Le 6 janvier 2021, allumés par Donald Trump, des militants pro Trump prenaient d’assaut le Capitole. Bien avant le discours du président sortant, sur les réseaux sociaux, les esprits avaient été chauffés à blanc. Des messages contestant la validité des résultats de l’élection circulaient et des appels à manifester relayés par milliers avaient fait monter la tension. La pratique vise à augmenter la probabilité qu’un grand nombre de citoyens adopte la même opinion sur le plan politique, idéologique, économique ou commerciale, en dissimulant des informations sur les liens que différents acteurs liés entretiennent entre eux, qu’ils soient financiers ou autre. En gros, le principe consiste à gonfler une baudruche jusqu’à la faire passer pour une information qui mérite de faire la Une. On appelle ce phénomène l’astroturfing. Du faux gazon à la mauvaise herbe, les techniques de désinformation sont multiples : construction de faux profils en ligne, achat de faux followers sur Twitter ou de faux avis positifs, trucage de sondages, embauche de personnes pour manifester dans la rue, création de groupe citoyens de façade, la liste et longue. 

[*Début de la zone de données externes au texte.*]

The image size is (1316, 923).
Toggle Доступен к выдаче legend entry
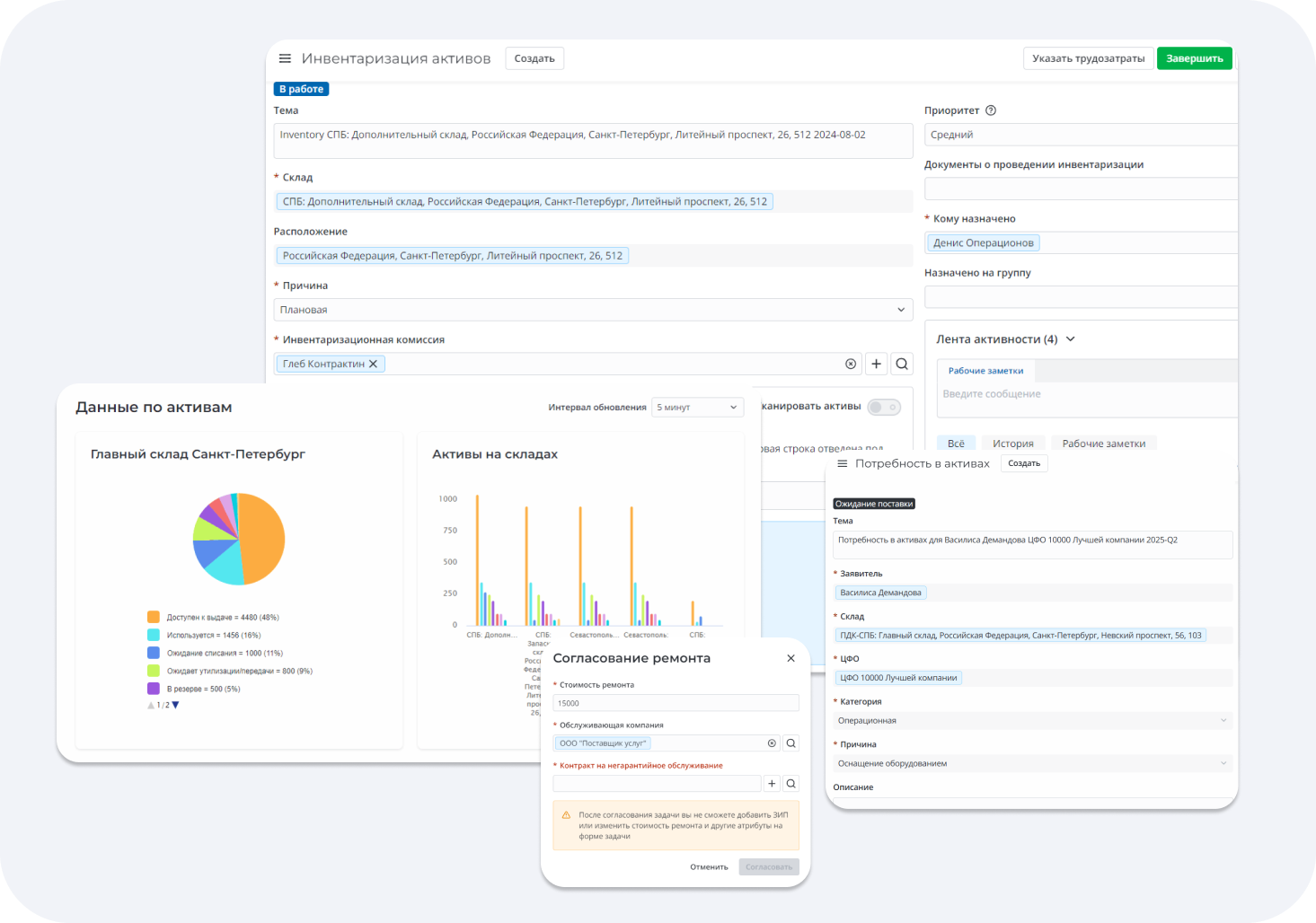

En raison de son côté systématisé et de sa simplicité de mise en place sur les réseaux sociaux, l’astroturfing contribue fortement à la propagation de fausses nouvelles et désoriente le débat public sur des sujets démocratiquement importants comme la crise sanitaire, le réchauffement climatique, l’énergie, la pénurie de médicaments, mais aussi, plus grave encore, dans un contexte électoral. Mais question organisation, la palme revient sans aucun doute aux fonctionnaires d’Etat chinois. Le gouvernement chinois aurait ainsi sa water army composée de soldats du numérique qui dicte les grandes lignes et des milliers de particuliers rémunérés pour en assurer la propagation virale. Plus à l’Est, la Russie n’est pas en reste non plus avec ses web-brigades et ses usines à Trolls.